#### Work item:
Revise the records from the start up to and including the line containing "row-right-section: 33.5 is", swapping "particular element" for "specific element" and leaving everything else as it is. Give back only those lines.

#### Data shown:

■ ■ ■ ■ ■ ■ ■

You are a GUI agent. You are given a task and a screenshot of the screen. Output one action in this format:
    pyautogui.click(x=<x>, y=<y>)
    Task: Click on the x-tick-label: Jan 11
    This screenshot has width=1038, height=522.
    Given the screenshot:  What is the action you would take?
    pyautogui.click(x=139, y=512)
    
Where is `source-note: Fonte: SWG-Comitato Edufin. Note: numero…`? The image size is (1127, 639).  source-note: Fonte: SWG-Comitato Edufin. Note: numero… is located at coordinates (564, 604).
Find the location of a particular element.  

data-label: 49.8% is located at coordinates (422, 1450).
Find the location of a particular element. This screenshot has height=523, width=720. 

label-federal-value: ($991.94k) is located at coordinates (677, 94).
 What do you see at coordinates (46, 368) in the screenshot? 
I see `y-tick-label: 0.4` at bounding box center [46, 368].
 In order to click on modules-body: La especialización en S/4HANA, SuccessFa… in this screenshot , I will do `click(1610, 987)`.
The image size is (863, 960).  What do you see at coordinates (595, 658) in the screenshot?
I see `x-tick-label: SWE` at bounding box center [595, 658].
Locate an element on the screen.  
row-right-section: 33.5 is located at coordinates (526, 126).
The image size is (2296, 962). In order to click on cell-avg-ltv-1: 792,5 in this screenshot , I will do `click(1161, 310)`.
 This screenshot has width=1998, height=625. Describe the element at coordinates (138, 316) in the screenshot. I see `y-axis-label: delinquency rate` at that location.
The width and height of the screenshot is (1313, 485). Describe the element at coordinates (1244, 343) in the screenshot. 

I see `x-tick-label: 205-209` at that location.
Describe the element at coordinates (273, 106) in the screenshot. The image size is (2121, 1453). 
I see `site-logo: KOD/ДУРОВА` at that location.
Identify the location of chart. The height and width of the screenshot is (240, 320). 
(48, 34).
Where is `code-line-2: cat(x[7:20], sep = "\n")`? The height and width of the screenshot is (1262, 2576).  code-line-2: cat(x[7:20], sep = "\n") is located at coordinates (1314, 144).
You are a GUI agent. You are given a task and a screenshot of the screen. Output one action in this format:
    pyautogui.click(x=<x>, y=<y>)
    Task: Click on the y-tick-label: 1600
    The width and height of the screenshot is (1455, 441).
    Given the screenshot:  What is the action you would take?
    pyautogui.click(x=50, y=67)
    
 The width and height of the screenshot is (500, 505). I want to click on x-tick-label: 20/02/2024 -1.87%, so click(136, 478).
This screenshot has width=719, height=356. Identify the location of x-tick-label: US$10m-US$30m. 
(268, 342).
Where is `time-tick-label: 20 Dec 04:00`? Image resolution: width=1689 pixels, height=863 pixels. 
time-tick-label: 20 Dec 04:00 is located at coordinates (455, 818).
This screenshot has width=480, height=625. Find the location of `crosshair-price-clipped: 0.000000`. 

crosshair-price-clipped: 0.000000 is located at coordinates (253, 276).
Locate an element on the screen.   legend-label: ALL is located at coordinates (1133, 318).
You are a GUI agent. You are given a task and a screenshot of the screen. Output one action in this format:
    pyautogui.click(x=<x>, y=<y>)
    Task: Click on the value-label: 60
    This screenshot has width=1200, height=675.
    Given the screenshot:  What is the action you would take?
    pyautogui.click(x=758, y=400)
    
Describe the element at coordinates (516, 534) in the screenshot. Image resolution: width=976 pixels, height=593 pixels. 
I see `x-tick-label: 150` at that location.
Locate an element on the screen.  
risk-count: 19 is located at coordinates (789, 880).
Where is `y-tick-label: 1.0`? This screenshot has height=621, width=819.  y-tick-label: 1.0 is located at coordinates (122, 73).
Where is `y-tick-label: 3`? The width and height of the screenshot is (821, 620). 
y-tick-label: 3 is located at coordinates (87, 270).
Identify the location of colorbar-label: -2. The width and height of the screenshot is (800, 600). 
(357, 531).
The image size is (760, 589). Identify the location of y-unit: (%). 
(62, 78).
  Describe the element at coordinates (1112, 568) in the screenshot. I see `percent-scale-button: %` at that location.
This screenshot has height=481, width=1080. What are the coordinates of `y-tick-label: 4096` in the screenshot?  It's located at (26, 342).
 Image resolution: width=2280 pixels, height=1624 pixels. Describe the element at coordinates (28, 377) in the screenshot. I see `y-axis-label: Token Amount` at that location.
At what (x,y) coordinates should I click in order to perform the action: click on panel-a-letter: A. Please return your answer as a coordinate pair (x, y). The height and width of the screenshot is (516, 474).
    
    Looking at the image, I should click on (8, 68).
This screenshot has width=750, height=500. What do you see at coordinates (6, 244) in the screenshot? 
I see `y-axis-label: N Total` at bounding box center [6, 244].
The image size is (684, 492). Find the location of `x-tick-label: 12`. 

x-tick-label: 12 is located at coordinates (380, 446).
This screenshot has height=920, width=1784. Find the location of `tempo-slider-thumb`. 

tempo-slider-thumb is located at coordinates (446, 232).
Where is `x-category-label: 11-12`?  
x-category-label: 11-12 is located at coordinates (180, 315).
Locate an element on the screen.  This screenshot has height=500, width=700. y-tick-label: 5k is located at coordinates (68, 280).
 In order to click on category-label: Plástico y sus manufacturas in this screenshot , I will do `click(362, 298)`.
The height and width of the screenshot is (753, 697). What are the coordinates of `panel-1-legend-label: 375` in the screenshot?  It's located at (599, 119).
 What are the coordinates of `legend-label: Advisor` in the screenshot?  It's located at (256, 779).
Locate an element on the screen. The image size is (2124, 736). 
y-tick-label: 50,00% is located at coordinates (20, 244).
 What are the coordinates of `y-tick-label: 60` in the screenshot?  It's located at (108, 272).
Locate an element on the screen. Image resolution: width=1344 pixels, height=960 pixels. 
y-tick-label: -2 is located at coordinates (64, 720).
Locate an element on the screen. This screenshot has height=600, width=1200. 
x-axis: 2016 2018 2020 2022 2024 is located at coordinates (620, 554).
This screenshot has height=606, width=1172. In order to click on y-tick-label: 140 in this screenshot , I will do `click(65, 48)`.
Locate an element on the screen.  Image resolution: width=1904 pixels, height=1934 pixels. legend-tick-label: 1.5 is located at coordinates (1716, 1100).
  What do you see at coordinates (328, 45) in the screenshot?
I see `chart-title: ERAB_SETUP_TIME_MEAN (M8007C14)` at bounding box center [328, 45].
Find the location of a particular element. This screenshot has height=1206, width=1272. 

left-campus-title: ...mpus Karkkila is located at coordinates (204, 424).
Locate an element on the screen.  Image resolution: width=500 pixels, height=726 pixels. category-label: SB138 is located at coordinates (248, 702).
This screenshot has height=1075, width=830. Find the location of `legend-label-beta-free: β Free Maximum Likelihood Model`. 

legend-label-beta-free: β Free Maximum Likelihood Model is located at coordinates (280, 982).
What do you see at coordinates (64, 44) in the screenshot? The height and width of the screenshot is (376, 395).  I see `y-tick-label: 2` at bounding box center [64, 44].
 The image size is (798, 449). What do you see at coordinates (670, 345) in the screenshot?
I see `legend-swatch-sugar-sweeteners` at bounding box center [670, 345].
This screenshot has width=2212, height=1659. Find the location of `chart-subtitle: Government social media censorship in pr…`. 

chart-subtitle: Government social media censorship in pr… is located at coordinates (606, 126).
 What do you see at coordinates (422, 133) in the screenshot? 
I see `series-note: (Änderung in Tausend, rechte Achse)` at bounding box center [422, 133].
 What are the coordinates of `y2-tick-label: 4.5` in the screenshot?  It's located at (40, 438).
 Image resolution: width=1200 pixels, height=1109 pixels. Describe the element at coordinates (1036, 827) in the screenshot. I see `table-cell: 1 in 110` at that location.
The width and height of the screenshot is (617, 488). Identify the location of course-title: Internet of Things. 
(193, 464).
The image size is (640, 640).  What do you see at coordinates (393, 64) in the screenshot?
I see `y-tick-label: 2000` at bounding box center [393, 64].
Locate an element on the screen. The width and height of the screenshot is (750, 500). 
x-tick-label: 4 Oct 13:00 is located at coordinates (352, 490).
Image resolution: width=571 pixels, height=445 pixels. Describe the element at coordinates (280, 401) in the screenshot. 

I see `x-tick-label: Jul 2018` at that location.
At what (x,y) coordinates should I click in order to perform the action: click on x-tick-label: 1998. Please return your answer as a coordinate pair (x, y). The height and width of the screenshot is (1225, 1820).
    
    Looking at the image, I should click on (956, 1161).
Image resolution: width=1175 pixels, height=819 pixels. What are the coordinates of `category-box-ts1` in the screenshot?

■ ■ ■ ■ ■ ■ ■

#### Result of the task:
You are a GUI agent. You are given a task and a screenshot of the screen. Output one action in this format:
    pyautogui.click(x=<x>, y=<y>)
    Task: Click on the x-tick-label: Jan 11
    This screenshot has width=1038, height=522.
    Given the screenshot:  What is the action you would take?
    pyautogui.click(x=139, y=512)
    
Where is `source-note: Fonte: SWG-Comitato Edufin. Note: numero…`? The image size is (1127, 639).  source-note: Fonte: SWG-Comitato Edufin. Note: numero… is located at coordinates (564, 604).
Find the location of a specific element.  

data-label: 49.8% is located at coordinates (422, 1450).
Find the location of a specific element. This screenshot has height=523, width=720. 

label-federal-value: ($991.94k) is located at coordinates (677, 94).
 What do you see at coordinates (46, 368) in the screenshot? 
I see `y-tick-label: 0.4` at bounding box center [46, 368].
 In order to click on modules-body: La especialización en S/4HANA, SuccessFa… in this screenshot , I will do `click(1610, 987)`.
The image size is (863, 960).  What do you see at coordinates (595, 658) in the screenshot?
I see `x-tick-label: SWE` at bounding box center [595, 658].
Locate an element on the screen.  
row-right-section: 33.5 is located at coordinates (526, 126).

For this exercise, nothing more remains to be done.